• [WORK INSTRUCTIONS]:
Scan the data below for the string "computer". Copy every line where it appears.

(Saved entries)
=== Section Start ===

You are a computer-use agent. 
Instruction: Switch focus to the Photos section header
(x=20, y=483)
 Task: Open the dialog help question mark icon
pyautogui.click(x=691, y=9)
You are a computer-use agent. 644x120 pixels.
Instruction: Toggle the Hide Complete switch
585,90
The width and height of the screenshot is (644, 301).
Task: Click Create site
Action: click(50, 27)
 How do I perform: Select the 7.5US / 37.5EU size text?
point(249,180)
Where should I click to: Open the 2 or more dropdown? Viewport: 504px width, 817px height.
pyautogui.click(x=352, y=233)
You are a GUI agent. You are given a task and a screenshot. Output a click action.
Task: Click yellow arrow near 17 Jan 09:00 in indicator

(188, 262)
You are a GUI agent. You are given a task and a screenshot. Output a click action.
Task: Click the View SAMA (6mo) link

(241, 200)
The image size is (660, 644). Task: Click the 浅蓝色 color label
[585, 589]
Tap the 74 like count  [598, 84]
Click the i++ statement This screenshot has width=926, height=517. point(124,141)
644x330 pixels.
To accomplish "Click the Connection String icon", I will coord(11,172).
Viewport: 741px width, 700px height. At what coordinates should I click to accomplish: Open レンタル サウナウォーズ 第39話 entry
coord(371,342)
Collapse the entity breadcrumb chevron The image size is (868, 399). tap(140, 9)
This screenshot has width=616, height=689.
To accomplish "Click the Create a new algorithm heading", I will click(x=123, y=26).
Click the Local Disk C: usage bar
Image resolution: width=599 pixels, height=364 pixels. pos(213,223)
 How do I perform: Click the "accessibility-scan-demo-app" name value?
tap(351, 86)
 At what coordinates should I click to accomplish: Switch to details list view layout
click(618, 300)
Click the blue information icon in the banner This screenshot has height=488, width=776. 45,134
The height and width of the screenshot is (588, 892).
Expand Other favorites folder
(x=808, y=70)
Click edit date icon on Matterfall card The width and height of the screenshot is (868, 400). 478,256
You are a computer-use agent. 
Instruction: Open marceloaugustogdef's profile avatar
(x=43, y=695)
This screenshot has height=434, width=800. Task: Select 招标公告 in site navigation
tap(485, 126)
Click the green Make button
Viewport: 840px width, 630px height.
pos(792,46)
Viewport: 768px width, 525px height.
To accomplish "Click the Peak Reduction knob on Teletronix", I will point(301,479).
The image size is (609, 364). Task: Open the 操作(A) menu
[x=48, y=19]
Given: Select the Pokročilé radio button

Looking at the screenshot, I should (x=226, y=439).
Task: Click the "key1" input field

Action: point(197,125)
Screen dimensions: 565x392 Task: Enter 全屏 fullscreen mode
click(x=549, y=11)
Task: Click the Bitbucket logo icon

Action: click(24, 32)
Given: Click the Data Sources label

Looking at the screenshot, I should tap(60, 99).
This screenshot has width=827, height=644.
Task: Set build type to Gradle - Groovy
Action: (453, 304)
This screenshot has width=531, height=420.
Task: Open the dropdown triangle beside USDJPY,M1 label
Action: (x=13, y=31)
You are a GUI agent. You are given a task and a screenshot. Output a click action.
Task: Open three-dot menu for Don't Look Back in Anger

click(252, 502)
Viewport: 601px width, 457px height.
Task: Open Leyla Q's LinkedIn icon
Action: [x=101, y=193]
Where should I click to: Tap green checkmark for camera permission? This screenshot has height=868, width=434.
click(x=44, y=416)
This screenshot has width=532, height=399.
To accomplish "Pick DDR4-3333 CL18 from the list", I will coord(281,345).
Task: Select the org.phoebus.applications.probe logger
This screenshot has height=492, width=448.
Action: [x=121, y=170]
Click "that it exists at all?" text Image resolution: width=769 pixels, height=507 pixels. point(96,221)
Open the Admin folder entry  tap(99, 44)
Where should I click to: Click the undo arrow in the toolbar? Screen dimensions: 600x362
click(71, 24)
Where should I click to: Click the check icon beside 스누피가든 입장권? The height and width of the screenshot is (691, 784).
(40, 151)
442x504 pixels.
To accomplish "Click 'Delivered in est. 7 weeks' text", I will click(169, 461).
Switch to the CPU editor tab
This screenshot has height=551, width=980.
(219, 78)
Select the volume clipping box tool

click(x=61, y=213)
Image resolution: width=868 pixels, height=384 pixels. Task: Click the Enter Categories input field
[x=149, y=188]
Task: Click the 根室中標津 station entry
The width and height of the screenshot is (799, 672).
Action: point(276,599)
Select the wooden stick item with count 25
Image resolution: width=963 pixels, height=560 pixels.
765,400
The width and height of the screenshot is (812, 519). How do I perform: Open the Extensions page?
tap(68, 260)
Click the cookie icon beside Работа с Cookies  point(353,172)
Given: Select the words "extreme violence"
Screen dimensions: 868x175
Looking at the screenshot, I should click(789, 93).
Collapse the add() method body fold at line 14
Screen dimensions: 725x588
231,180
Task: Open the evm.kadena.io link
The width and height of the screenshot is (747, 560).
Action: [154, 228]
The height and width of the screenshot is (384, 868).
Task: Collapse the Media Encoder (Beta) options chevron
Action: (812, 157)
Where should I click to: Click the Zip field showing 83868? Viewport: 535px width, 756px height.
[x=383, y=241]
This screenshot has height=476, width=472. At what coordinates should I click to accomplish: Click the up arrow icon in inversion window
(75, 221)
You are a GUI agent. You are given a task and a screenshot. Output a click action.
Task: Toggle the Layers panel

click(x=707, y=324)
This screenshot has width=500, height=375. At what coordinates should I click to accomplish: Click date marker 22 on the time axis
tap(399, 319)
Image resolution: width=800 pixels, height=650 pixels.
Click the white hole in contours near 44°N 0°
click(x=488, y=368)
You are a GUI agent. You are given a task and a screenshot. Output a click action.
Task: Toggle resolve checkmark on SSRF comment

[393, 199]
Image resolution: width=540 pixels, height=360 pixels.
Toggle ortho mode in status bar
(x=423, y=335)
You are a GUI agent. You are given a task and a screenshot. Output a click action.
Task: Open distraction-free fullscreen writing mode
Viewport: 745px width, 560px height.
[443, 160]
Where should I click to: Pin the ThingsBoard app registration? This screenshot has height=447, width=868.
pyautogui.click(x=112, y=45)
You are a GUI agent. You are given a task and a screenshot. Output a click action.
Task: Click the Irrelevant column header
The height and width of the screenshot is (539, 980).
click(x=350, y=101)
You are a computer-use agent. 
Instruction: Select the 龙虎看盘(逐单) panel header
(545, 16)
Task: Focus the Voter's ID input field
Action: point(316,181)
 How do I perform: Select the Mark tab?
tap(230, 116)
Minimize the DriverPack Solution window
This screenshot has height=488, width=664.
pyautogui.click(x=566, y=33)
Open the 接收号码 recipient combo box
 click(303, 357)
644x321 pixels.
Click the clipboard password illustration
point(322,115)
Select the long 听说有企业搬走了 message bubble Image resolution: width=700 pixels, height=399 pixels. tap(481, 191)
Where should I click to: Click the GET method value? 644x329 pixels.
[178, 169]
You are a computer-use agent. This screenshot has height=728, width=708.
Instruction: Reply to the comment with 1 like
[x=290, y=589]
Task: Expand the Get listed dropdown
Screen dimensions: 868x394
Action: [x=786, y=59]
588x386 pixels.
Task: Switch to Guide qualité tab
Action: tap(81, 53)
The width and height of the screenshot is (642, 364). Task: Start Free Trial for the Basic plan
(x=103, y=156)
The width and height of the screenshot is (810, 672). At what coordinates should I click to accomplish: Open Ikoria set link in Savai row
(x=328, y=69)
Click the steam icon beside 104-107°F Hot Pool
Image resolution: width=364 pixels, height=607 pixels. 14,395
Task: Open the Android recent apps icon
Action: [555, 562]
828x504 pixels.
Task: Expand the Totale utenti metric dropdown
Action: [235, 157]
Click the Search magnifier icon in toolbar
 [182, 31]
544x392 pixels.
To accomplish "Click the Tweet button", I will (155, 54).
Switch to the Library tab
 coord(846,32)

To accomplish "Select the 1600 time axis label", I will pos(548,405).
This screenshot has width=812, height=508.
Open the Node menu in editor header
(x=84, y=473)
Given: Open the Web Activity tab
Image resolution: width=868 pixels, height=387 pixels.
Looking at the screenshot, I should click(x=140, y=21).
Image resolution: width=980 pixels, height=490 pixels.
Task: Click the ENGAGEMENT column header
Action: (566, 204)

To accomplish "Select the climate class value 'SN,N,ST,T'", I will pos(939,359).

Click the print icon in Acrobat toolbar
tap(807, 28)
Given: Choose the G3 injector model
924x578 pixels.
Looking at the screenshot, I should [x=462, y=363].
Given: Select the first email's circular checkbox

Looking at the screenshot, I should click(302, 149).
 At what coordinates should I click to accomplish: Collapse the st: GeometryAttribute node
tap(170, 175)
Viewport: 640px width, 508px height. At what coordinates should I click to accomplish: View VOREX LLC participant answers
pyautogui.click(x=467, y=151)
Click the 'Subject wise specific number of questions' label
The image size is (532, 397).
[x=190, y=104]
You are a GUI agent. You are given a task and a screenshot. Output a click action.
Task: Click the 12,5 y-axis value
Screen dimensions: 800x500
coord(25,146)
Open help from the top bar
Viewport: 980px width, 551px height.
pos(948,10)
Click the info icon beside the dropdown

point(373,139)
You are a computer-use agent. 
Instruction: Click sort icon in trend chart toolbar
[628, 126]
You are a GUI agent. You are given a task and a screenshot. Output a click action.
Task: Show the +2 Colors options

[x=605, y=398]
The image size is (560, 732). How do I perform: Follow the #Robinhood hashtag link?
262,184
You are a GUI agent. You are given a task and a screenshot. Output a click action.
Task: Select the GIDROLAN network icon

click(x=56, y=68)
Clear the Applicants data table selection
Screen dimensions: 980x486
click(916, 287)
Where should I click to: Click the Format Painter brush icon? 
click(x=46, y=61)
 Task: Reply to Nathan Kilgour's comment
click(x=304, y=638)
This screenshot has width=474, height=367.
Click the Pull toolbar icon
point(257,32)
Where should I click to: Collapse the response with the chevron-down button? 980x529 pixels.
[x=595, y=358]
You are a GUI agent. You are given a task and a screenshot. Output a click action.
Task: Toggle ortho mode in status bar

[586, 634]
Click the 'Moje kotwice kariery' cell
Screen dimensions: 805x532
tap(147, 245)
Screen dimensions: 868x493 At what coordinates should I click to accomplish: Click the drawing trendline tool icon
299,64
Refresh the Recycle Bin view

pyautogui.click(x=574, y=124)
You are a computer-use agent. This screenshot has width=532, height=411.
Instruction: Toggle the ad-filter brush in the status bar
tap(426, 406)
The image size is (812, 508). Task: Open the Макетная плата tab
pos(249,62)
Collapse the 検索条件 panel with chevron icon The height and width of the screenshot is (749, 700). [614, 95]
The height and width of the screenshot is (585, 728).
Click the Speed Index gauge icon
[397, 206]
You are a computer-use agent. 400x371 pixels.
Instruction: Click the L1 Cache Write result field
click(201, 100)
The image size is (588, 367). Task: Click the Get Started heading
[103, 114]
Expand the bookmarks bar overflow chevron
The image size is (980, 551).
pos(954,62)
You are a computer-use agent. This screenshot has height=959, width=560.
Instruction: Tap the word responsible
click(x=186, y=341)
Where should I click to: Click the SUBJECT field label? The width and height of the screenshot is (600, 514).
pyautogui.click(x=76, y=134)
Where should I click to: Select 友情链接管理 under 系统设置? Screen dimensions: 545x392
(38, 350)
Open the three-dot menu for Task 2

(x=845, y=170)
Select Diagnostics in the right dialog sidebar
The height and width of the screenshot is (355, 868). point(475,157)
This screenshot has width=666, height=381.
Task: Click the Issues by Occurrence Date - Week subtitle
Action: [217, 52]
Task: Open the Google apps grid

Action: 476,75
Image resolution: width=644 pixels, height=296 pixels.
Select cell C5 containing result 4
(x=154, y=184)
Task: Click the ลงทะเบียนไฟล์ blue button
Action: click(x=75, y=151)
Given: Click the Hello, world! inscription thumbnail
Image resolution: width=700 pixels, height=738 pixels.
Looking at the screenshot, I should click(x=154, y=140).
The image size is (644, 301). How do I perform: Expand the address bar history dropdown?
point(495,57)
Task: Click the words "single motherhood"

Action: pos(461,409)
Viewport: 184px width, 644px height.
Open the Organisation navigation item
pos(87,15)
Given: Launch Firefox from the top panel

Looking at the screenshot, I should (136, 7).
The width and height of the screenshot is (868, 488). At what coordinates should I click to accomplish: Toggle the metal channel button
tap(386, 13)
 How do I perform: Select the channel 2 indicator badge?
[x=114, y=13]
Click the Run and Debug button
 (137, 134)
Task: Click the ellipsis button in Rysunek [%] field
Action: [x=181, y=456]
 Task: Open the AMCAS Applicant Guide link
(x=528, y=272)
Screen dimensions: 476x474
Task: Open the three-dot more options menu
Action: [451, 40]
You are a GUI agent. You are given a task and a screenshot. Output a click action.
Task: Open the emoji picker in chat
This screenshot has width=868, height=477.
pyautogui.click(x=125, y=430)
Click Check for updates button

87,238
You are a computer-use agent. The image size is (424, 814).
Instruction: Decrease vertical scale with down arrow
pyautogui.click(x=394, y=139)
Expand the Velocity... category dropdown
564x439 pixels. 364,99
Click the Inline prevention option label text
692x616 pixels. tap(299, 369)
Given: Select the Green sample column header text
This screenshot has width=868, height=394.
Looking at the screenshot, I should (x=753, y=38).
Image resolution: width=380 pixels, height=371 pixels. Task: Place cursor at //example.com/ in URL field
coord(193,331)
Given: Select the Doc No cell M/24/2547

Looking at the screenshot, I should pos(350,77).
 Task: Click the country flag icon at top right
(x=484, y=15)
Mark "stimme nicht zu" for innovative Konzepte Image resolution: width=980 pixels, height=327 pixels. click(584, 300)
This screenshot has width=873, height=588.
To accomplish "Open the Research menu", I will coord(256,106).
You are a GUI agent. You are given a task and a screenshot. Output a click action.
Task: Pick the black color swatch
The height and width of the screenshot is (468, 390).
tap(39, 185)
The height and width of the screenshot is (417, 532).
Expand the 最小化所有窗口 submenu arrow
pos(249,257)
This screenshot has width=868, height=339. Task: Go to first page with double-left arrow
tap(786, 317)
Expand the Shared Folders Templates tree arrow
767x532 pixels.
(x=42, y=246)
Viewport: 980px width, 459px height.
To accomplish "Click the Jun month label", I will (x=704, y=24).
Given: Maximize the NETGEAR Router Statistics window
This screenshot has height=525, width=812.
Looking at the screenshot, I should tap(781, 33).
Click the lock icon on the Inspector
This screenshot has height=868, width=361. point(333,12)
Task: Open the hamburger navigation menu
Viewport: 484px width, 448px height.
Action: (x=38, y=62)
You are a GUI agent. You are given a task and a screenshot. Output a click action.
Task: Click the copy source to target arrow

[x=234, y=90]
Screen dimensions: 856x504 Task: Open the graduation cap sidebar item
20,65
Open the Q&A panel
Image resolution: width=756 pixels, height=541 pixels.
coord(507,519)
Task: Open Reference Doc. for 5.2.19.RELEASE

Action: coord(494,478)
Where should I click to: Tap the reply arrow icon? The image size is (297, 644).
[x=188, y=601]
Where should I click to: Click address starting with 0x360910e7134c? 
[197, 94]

=== Section End ===

• [ANSWER]:
You are a computer-use agent. 
You are a computer-use agent. 644x120 pixels.
You are a computer-use agent. 
You are a computer-use agent. 
You are a computer-use agent. This screenshot has height=728, width=708.
You are a computer-use agent. 
You are a computer-use agent. This screenshot has width=532, height=411.
You are a computer-use agent. 400x371 pixels.
You are a computer-use agent. This screenshot has height=959, width=560.
You are a computer-use agent. The image size is (424, 814).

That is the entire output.